Clear Women szampon przeciwłupieżowy- tego produktu chyba nigdy nie pokazywałam. Używam od paru lat, sporadycznie, gdy coś z moją skórą jest nie tak. Mam wrażliwą skórę głowy, czasami od niektórych szamponów dostaję łupieżu lub wysuszą mi skórę. Wtedy sięgam po Clear i wszystko wraca do normy. Szampon zawiera silikony dlatego przeważnie myję nim tylko skórę. Bardzo gęsty i wydajny. Pachnie podobnie do szamponów Elseve. Kupiłam już kolejną butelkę.
Isana Q10 Hautstraffende balsam ujędrniający- chciałam go wypróbować dlatego kupiłam małe opakowanie 50 ml. Takie mini produkty można znalezć w Rossmannie, przydają się na wyjazd. Wiem, że nie kupię dużej butli, balsam nie jest zły ale szału też nie ma. Zapach delikatny, świeży tylko w opakowaniu, na skórze pachnie dziwnie, nie podoba mi się. Lubię ładnie pachnące kosmetyki do ciała, cieszę się, że nie wzięłam pełnowymiarowego opakowania.
Essence lakier 93 C'est la Vie z poprzedniego sezonu. Podobał mi się jego kolor, wg mnie koralowo-brzoskwiniowy.

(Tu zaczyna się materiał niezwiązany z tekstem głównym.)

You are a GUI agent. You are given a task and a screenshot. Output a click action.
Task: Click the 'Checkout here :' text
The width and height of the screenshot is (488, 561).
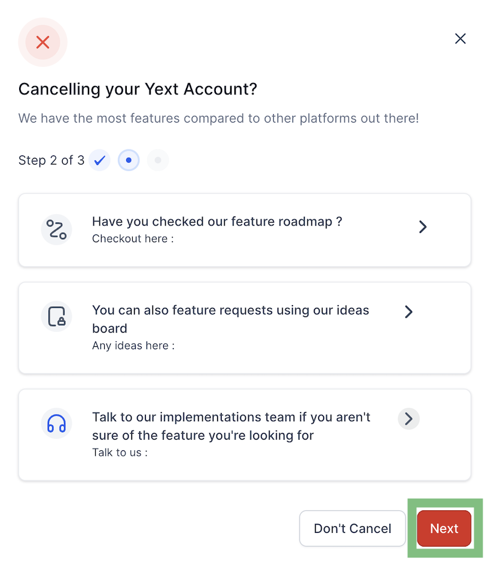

Mało zostało w buteleczce i potwornie zgęstniał, pomalowałam nim raz paznokcie i wyrzuciłam, nie lubię gęsty lakierów bo się ciągną, takie malowanie mnie irytuje.
Be Beauty fluid matujący często używałam i szybko się skończył. Całkiem przyzwoity jak na takie małe pieniądze, bardzo przypomina podkłady Lirene, konsystencja, zapach i skład bardzo podobny. Dziewczyny i pisały że produkuje je właśnie firma Lirene.
Ziaja krem do rąk kozie mleko- miałam już wiele razy, bardzo lubię kremy Ziaja i często do nich wracam.
Golden Rose tusz do rzęs był moim ulubionym z całej trójeczki jaką miałam. Zagęszczał, podkręcał i wydłużał rzęsy.
Green Pharmacy olejek drzewo herbaciane jak dla mnie rewelacja! Cudownie, świeżo pachnie, doskonale nawilża. Nie daje moim włosom takiego połysku jak Amla ale byłam zadowolona. Mam w łazience olejek Alterra jeśli będzie niewystarczający to kupię ponownie jakiś olej z tej firmy.
Flos Lek żel pod oczy z aloesem ma działanie rozgrzewające. Lubię tych żeli używać rano na opuchnięte powieki i na wory pod oczami.
Superdrug maseczki w saszetkach podarowała mi Simply. Jestem z nich zadowolona i mam spory zapas :)
Synergen puder z Rossamnna bardzo mi służy. Miałam już wiele opakowań. Polecam!
FM kredka wodoodporna do oczu- jak dla mnie kapitalna! Uwielbiam je latem używać, nigdy się nie rozmazują, nawet podczas upałów.
Tricanel krem na trądzik- jestem mu wierna bo to świetny kosmetyk, oczyszcza skórę i działa przeciwzmarszczkowo. Recenzja już była klik
Bielenda Vanity kolejny krem do depilacji, po prostu lubię. Szkoda że nie wszędzie można kupić.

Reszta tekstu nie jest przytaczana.